Tu veux jouer en Argentine ou t’en aller ?Je veux jouer dans mon pays, mais l’argent offert par les Catalans ne peut pas m’être payé ici. Il s’agit de 1 400 000 dollars pour trois ans. J’insiste sur le fait que je désire jouer dans mon pays si c’est possible, mais je veux que l’on me rétribue en fonction de ce que j’apporte sur le terrain. Je ne me prends pas pour une vedette, je veux simplement recevoir ce qui m’est dû et rien de plus. 

Ton objectif est le Mundial 1982 ?Bien sûr. Ce sera ma grande chance. Je crois que l’Argentine pourra conserver son titre à cette occasion et je tiens à y participer. Je pourrai y démontrer quelles sont mes qualités de footballeur. En 1978, en Argentine, je me suis senti abattu et désillusionné lorsque j’ai été exclu de la liste des vingt-deux, car j’étais certain que je ferai partie de la sélection. Le directeur technique Menotti m’a expliqué pourquoi il m’a finalement écarté.

Ce fut un coup dur pour toi.Sûrement. Vous savez, à mon âge, il m’a semblé que tout s’écroulait. Je ne voulais plus jouer au football. C’était comme si le monde finissait. Tant d’illusions qui s’évaporaient dans un moment. Mais, ensuite, tous ceux qui m’aiment bien m’ont encouragé et m’ont fait voir la réalité en me disant de ne pas me préoccuper, car j’aurais plusieurs années pour jouer en sélection.
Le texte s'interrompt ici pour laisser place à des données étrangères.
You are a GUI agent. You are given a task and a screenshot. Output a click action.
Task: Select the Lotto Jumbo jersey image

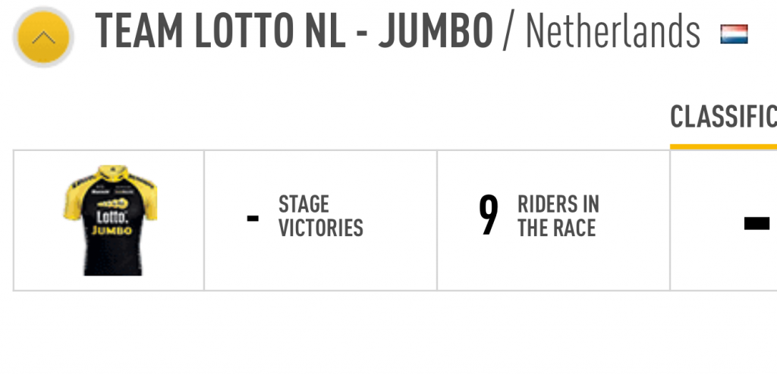111,220
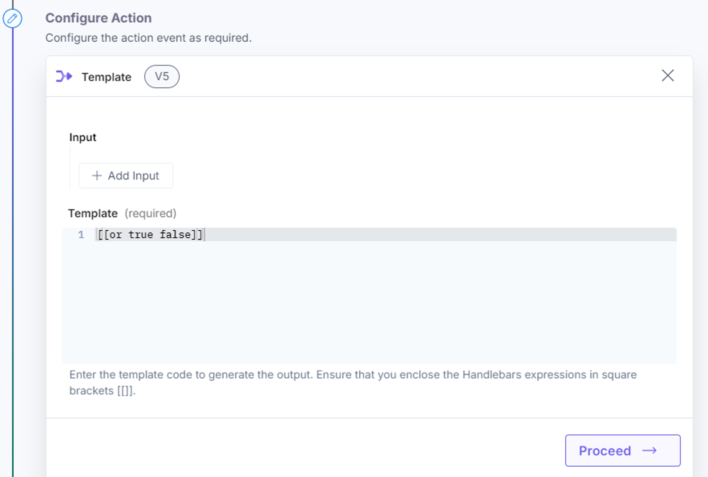
Task: Place cursor in the template code line
Action: 386,235
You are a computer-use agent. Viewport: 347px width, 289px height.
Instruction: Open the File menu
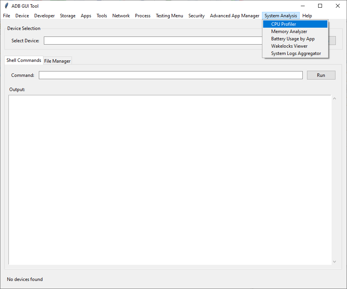pyautogui.click(x=6, y=16)
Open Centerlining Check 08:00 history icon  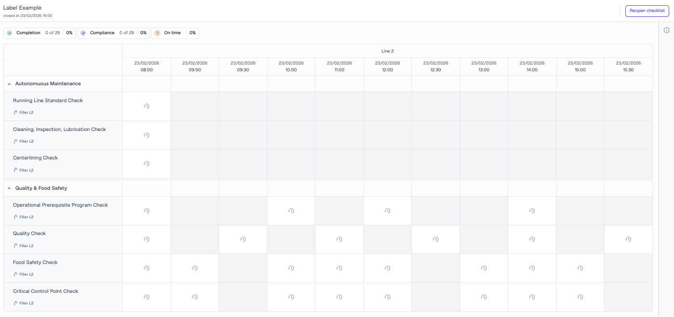146,164
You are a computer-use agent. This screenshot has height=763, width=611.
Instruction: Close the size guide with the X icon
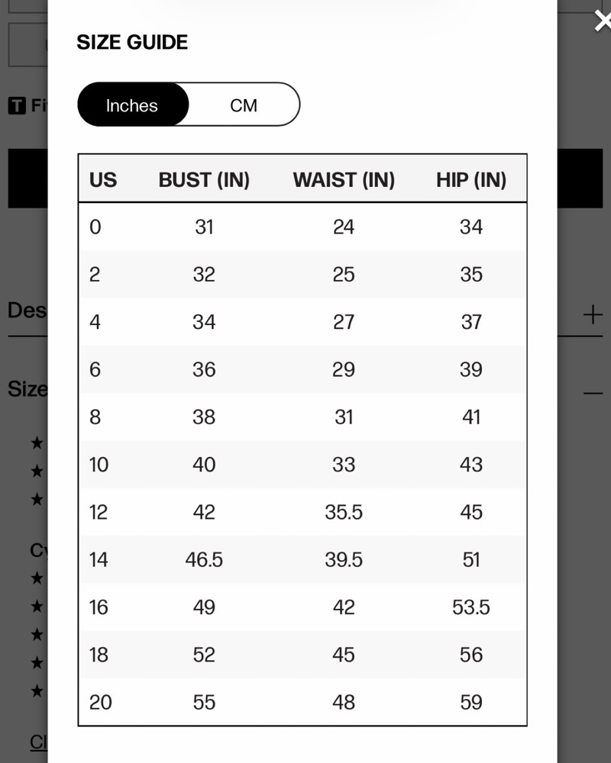(x=603, y=21)
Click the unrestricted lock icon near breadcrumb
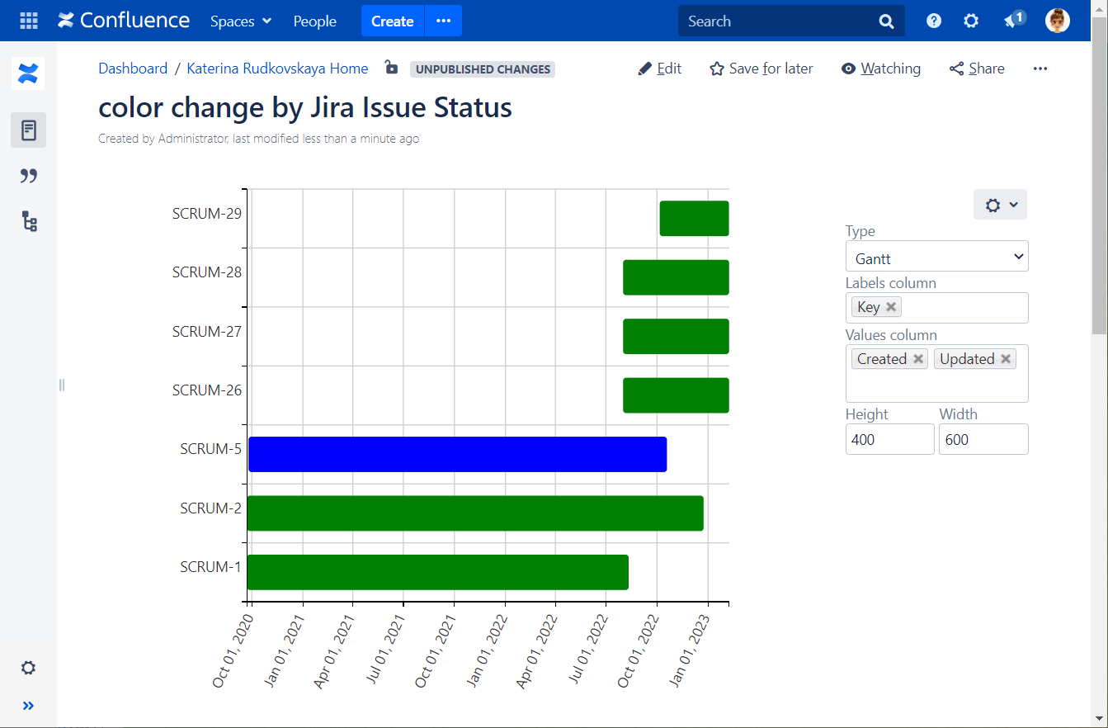The width and height of the screenshot is (1108, 728). pos(391,69)
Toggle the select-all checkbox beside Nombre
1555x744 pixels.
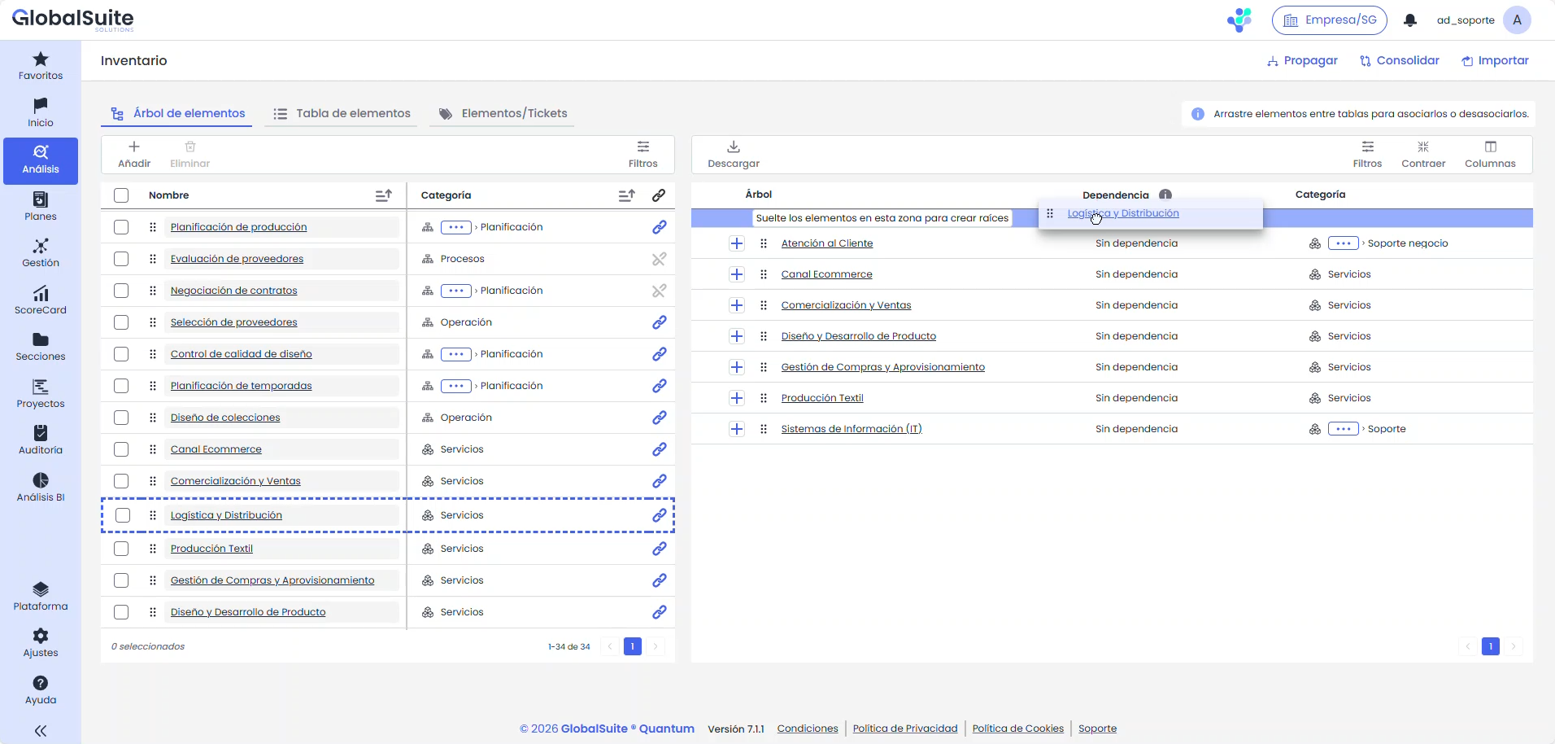click(121, 195)

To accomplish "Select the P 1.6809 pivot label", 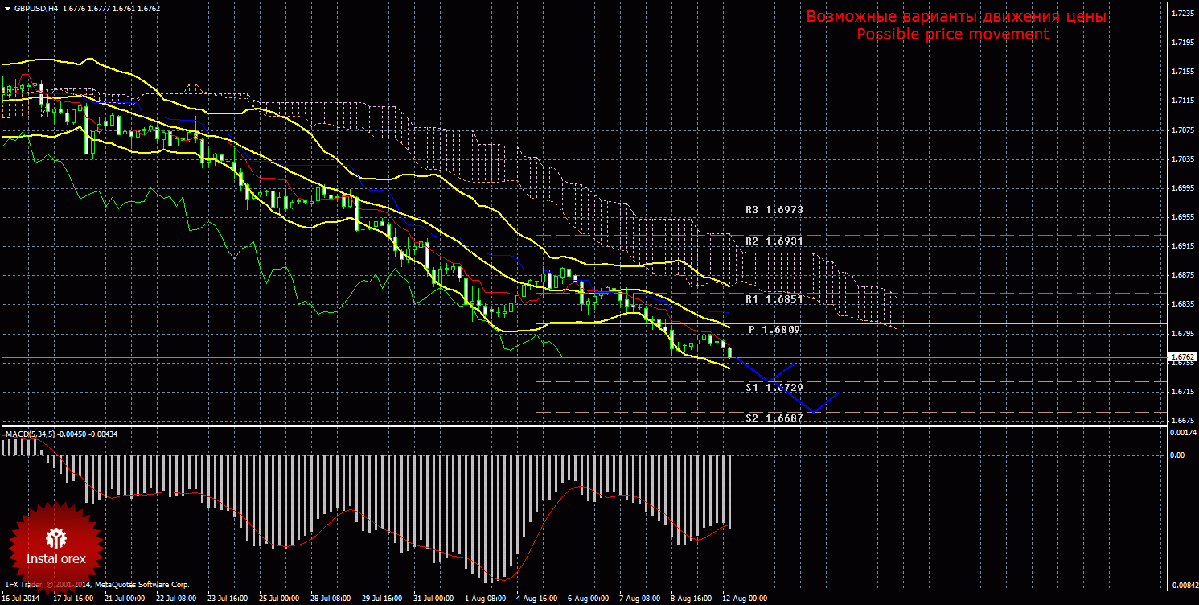I will [774, 330].
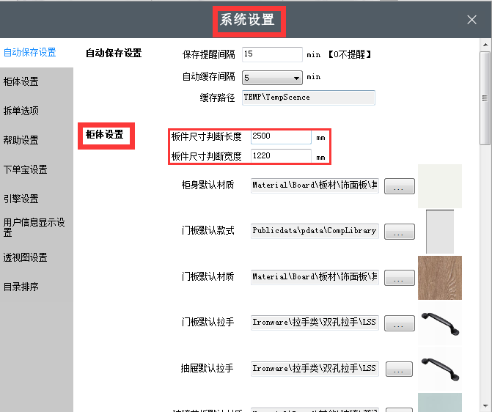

Et c’était vrai. Maintenant, je suis titulaire ! 

«Je sais que le football peut me donner une garantie totale dans la vie»

Que ressens-tu maintenant que les gens viennent pour te voir jouer ?De l’orgueil, car le fait de savoir que les gens viennent au stade pour voir jouer Maradona indique que j’apporte vraiment quelque chose sur le terrain et que j’ai certaines aptitudes. Le revers est que je reçois beaucoup de coups et que mes rivaux me poursuivent dans tous les coins du terrain. Mais c’est le prix du succès. 

Quel est ton football ? Comment peux-tu te définir ?Je suis un avant. Ma jambe gauche est la plus apte, mais, bien entendu, je n’ai aucun problème pour manier le ballon avec l’autre. Le dribbling me plaît, mais je le fais en regardant le but adverse. Marquer un but, c’est mon obsession.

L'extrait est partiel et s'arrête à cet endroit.